*** Opening of Data extracts ***

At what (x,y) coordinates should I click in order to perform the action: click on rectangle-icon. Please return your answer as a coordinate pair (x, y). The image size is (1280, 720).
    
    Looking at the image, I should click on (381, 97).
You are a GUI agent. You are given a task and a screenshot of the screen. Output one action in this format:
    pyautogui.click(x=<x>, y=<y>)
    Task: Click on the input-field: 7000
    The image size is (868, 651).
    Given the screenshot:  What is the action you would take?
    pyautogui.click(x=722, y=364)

*** Close of Data extracts ***
*** Opening of Data extracts ***

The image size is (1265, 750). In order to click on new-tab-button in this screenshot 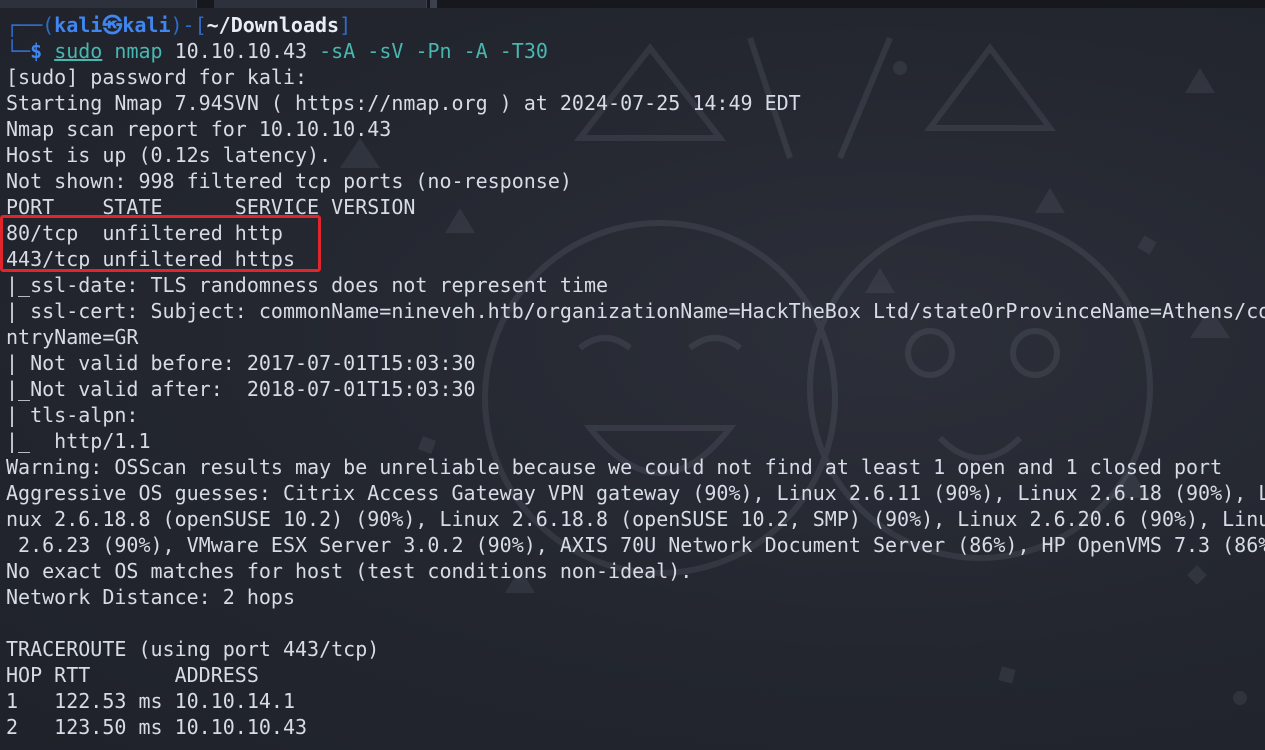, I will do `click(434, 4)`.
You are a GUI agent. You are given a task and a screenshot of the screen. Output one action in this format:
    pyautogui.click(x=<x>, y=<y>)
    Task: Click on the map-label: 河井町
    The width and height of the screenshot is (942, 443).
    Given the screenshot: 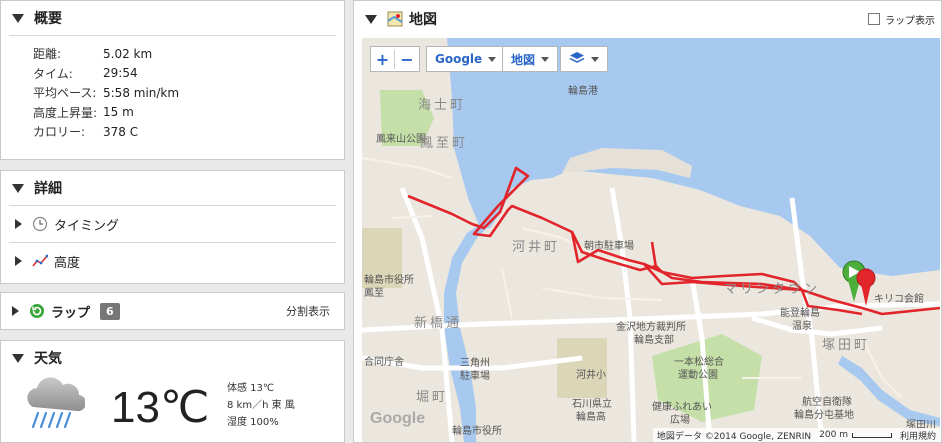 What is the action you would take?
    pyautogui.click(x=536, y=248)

*** Close of Data extracts ***
*** Opening of Data extracts ***

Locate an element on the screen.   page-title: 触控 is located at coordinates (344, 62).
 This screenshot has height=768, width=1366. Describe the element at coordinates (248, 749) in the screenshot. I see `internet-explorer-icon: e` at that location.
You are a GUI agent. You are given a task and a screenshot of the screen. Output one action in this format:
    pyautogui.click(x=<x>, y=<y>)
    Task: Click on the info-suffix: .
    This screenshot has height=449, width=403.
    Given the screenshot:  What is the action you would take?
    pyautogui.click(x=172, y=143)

*** Close of Data extracts ***

__Directions for this task__: Write out verbatim the lines beginning with the line containing "At what (x,y)" and ending with the line containing "Looking at the", both included.

__Solution to this problem__:
At what (x,y) coordinates should I click in order to perform the action: click on rectangle-icon. Please return your answer as a coordinate pair (x, y). The image size is (1280, 720).
    
    Looking at the image, I should click on (381, 97).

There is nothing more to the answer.